Nepotism has plagued Hollywood for over a century, but a movie hiring Burt Reynolds‘ best friend solely to stop him from ruining it probably doesn’t fit the bill. Is it reverse nepotism? Something else entirely? Either way, it was a godsend for the filmmakers.

Reynolds got caught up in several feuds throughout his career, but this technically wasn’t one of them. Instead, he had a highly specific idea for his performance that nobody liked, but his mind couldn’t be changed. It had the potential to tank the film and make a mockery of the hard work everyone had put in until one of his favourite recurring co-stars volunteered to take one for the team.

Dom DeLuise’s first encounter with Reynolds didn’t suggest they’d remain close until the actor and comedian’s death in 2009. Following the latter’s headline-grabbing nude centrefold in a 1972 issue of Cosmopolitan, DeLuise cracked a few gags at his expense on one of Reynolds’ favoured haunts, Johnny Carson’s Tonight Show.

In response, he sent DeLuise a letter that said, “Dear Dom, would you please leave me alone? Love, Burt.” Just like that, a new friendship was born, and the pair would appear alongside each other in the first two Smokey and the Bandit films, The Cannonball Run, The Best Little Whorehouse in Texas, and The End.

Their sixth and final collaboration came under different circumstances, with Reynolds playing his first-ever voiceover role in 1989’s animated feature All Dogs Go to Heaven. As the con artist canine Charlie B. Barkin, who cheats death and gets banished from the upstairs afterlife, he wanted to do a funny voice.

“When he first came to the microphone, he made up what he called ‘My wonderful dog voice,'” director Don Bluth recalled. “He was very proud of it, but it was awful. Then I called Dom DeLuise to see if he could suggest how to get Burt not to use his dog voice. Dom laughed and said, ‘Put me in the movie, call me Itchy. I can fix this.'”

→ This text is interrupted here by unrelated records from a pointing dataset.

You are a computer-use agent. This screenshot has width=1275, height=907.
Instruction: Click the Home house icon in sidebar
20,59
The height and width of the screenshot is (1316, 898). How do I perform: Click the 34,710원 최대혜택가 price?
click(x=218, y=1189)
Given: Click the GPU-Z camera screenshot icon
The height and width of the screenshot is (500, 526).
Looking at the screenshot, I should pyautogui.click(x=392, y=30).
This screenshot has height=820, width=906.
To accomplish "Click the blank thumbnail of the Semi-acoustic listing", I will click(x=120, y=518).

Sure enough, the character of Itchy was created, and DeLuise voiced Reynolds’ best buddy in the picture, and to make sure he didn’t do the voice that Bluth hated so much, they broke from the animated norm by recording their lines together in the recording booth so that the former could keep an eye on him.

“In the recording studio, Dom and Burt sat side by side, and when Burt started to use his dog voice, Dom looked at him and said, ‘What the hell is that, you’re embarrassing me. Just be Burt, the audience loves Burt,'” the director explained. “And that is the reason Itchy, Charlie’s wonderful friend, is in the movie.”

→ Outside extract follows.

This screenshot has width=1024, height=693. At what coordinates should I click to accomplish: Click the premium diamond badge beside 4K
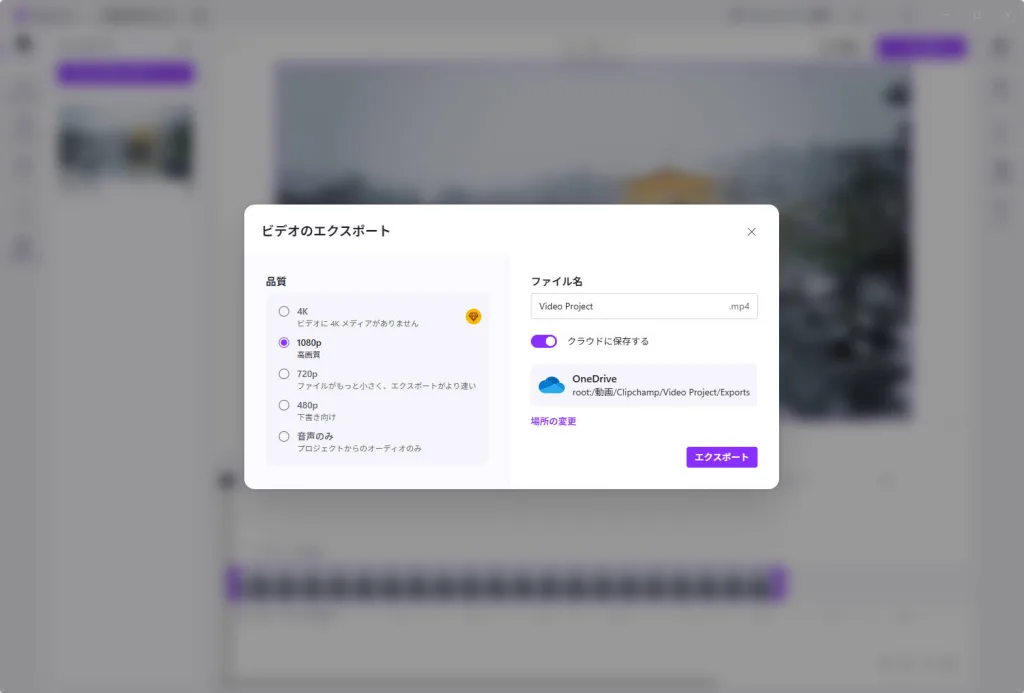click(x=473, y=316)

All Dogs Go to Heaven wasn’t a runaway success with critics or at the box office, but it turned a decent profit on the big screen and became a cult favourite for adopting a darker, harder-edged, and emotional approach than standard animated fare. Would things have turned out worse had Reynolds done the dog voice he was so dead set on? No one knows for sure, but Bluth specifically hired DeLuise so that nobody would ever find out.